::: MATERIAL SUPPLIED
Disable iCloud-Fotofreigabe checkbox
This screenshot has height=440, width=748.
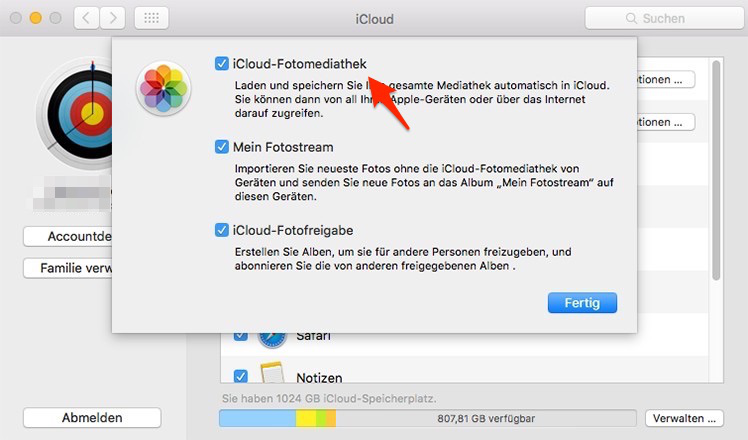(222, 230)
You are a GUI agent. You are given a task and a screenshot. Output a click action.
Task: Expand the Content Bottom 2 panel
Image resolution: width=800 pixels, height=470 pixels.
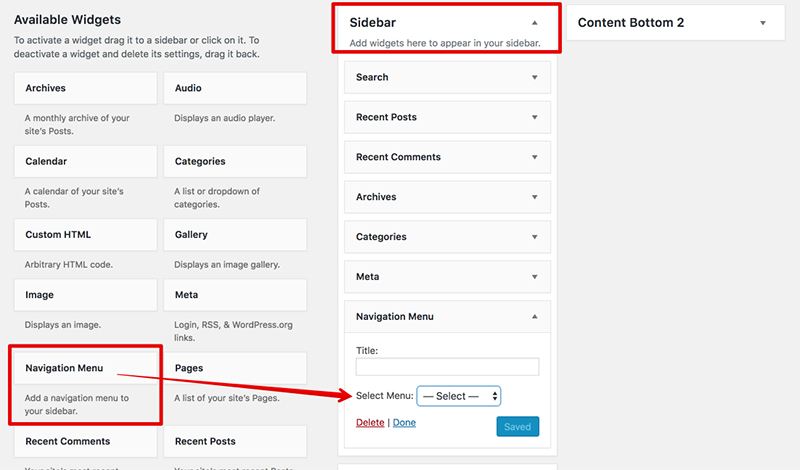tap(763, 23)
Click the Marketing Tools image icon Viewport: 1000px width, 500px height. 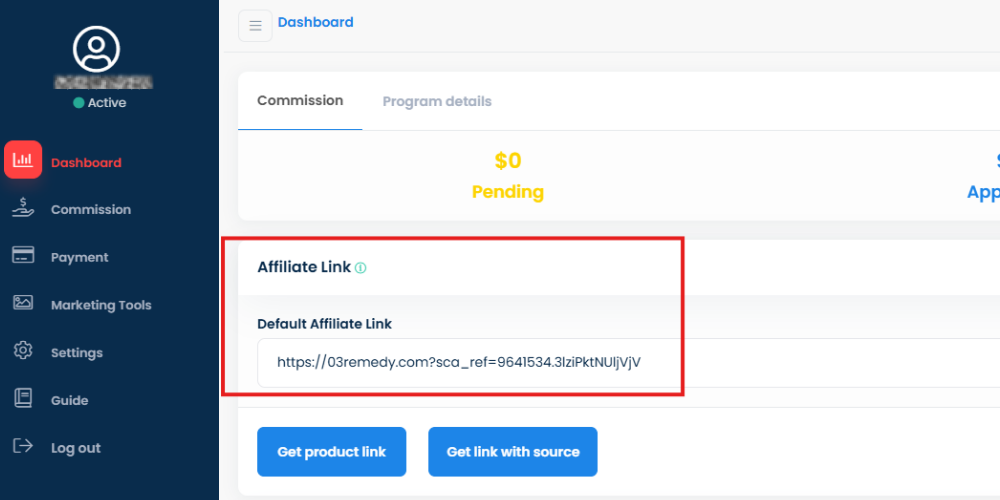click(23, 303)
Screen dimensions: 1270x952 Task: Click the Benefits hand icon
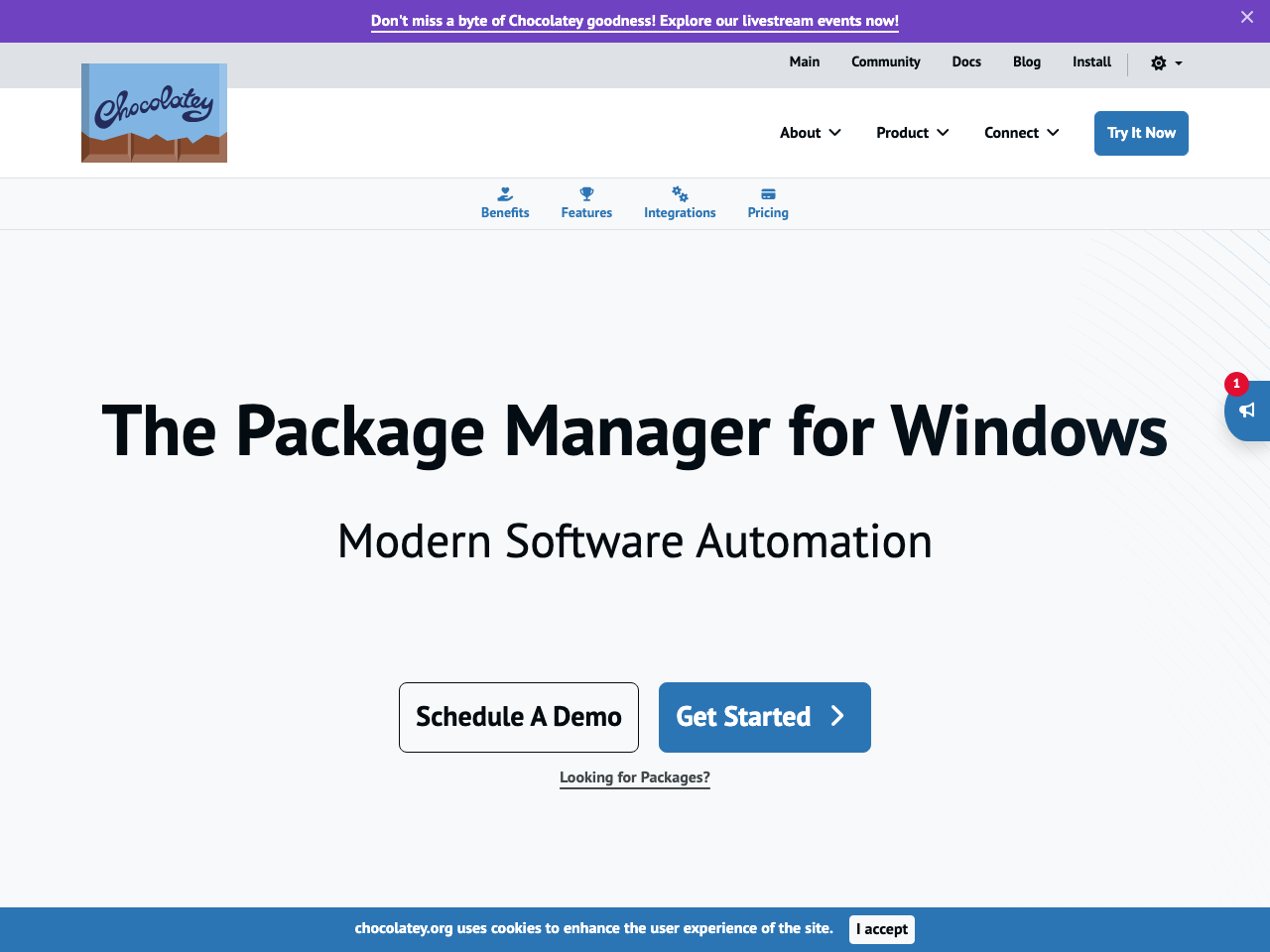click(505, 194)
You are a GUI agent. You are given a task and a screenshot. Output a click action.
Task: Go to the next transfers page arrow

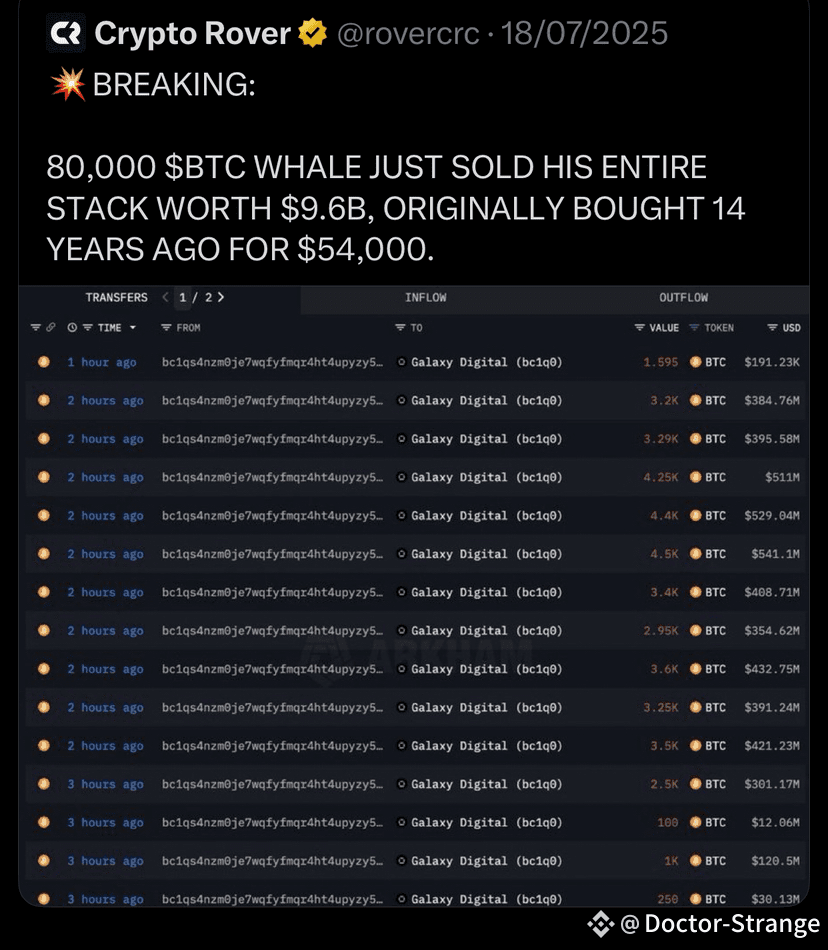point(221,297)
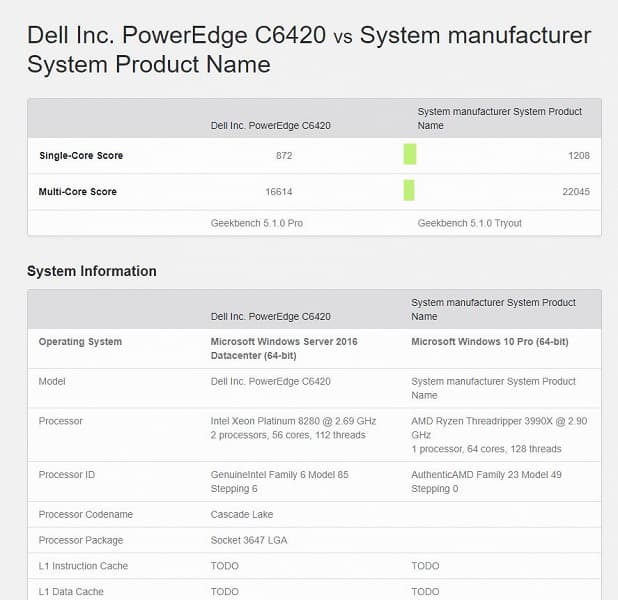Select the Single-Core Score row label
618x600 pixels.
tap(81, 156)
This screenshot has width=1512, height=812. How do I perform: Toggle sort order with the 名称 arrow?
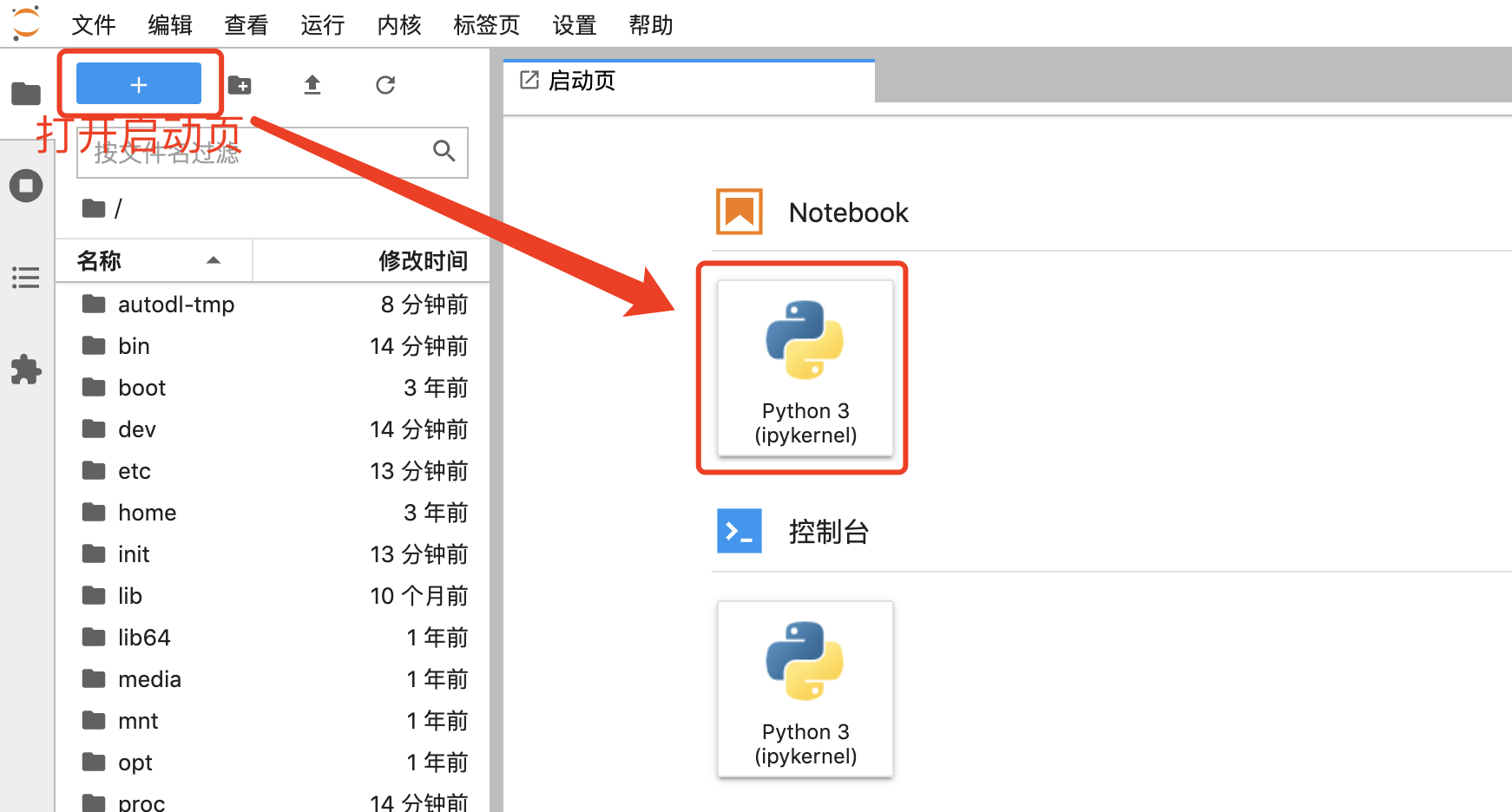click(213, 260)
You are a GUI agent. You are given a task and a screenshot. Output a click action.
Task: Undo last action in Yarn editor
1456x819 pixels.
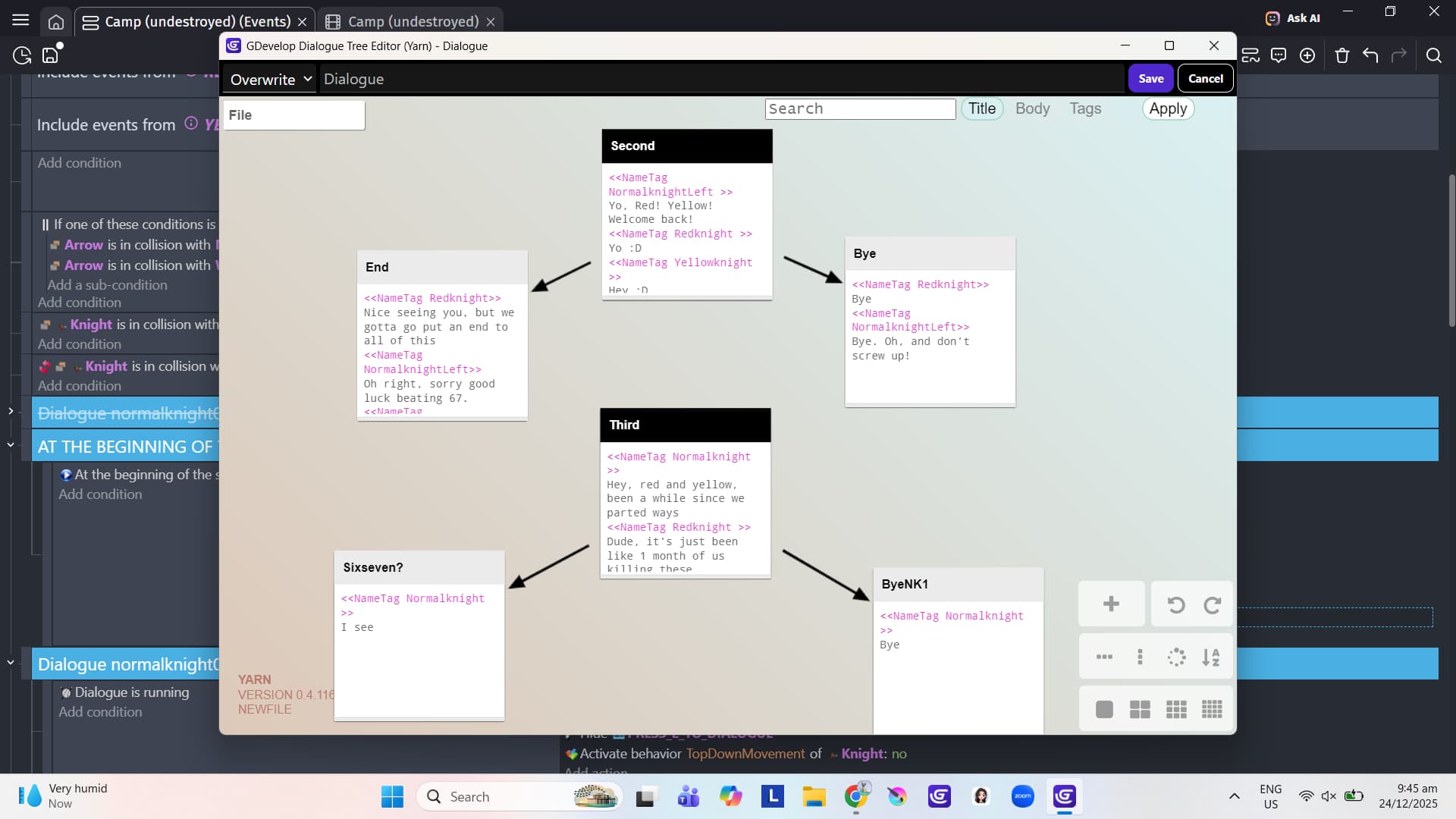[x=1175, y=604]
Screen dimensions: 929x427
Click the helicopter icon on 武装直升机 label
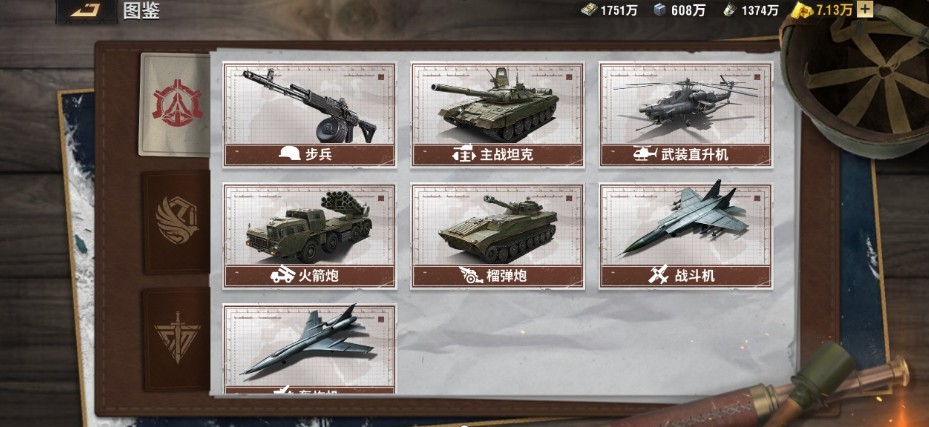pyautogui.click(x=643, y=155)
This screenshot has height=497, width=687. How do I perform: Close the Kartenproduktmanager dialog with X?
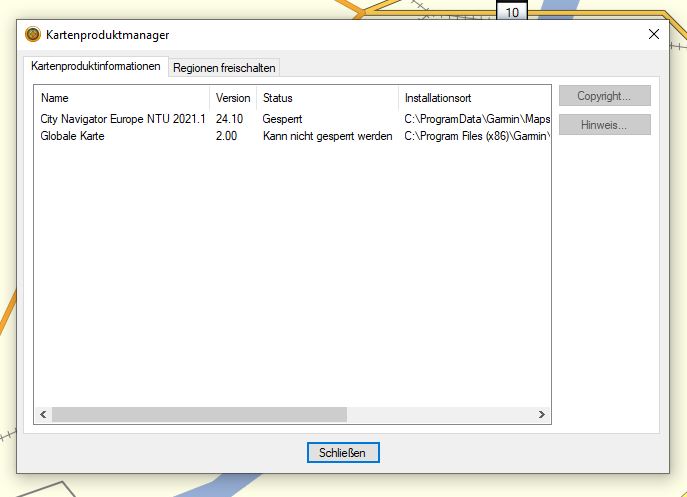coord(654,34)
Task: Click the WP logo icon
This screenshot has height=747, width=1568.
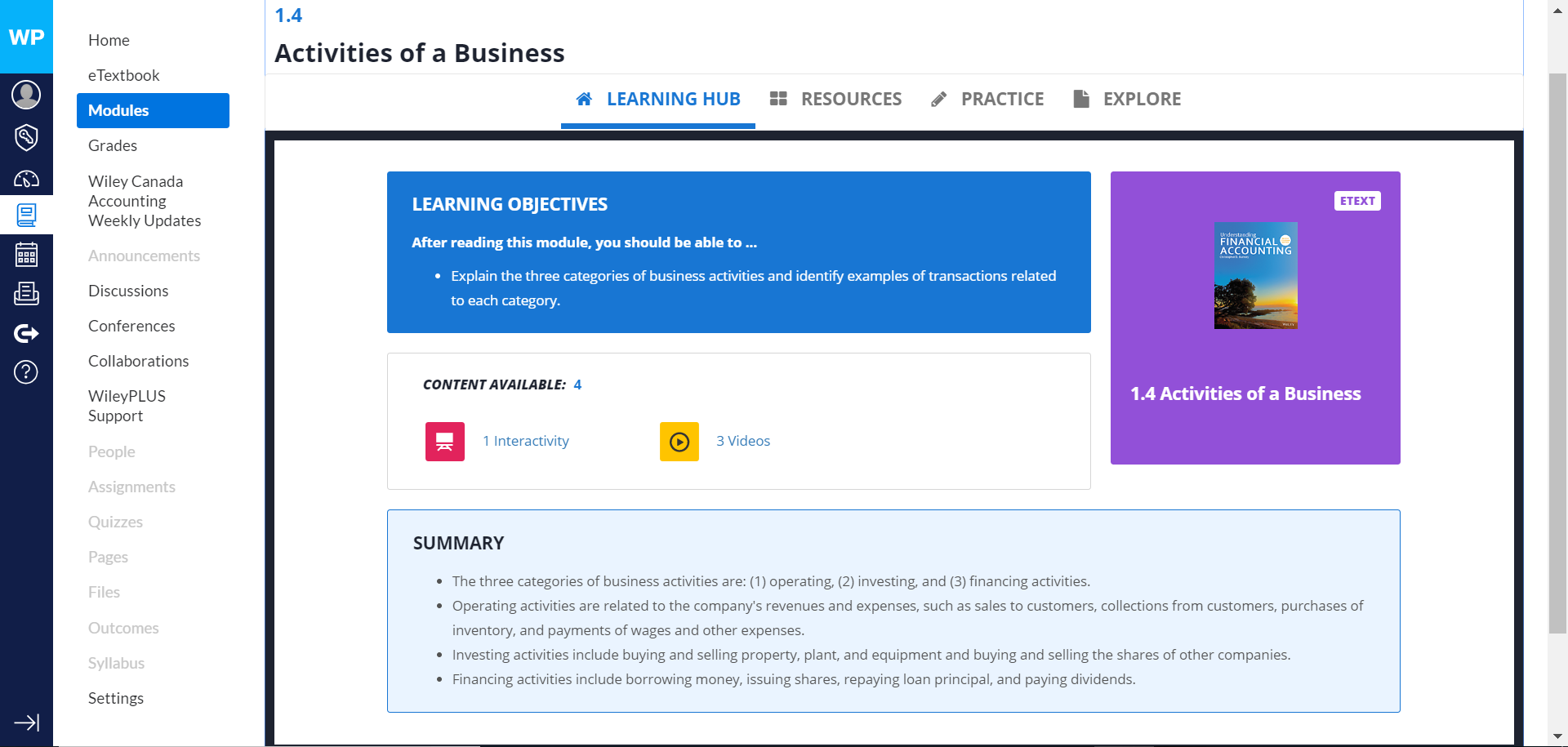Action: click(26, 37)
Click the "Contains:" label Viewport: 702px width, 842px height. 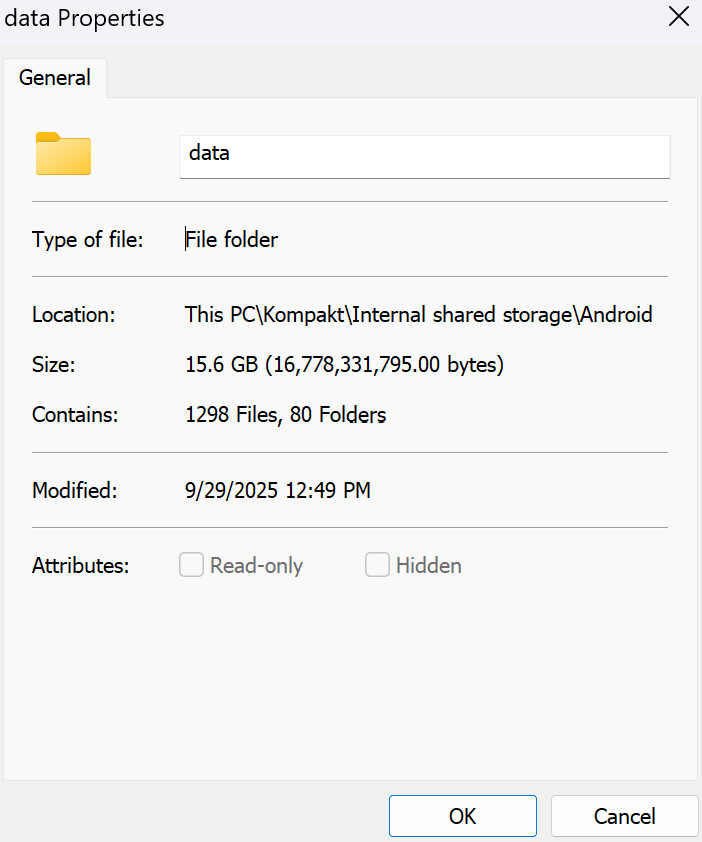coord(74,415)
::::::
• **PROBLEM DETAILS**: Copy the entries word for word, from the line that contains "Screen dimensions: 1270x952" through the line that contains "[x=1175, y=604]", and leave out the pictures.

• **OUTPUT**:
Screen dimensions: 1270x952 Task: Click the Benefits hand icon
click(505, 194)
You are a GUI agent. You are given a task and a screenshot. Output a click action.
Task: Go to the next transfers page arrow

point(221,297)
Select the Single-Core Score row label
618x600 pixels.
tap(81, 156)
This screenshot has width=1512, height=812. How do I perform: Toggle sort order with the 名称 arrow?
click(213, 260)
You are a GUI agent. You are given a task and a screenshot. Output a click action.
Task: Undo last action in Yarn editor
1456x819 pixels.
[x=1175, y=604]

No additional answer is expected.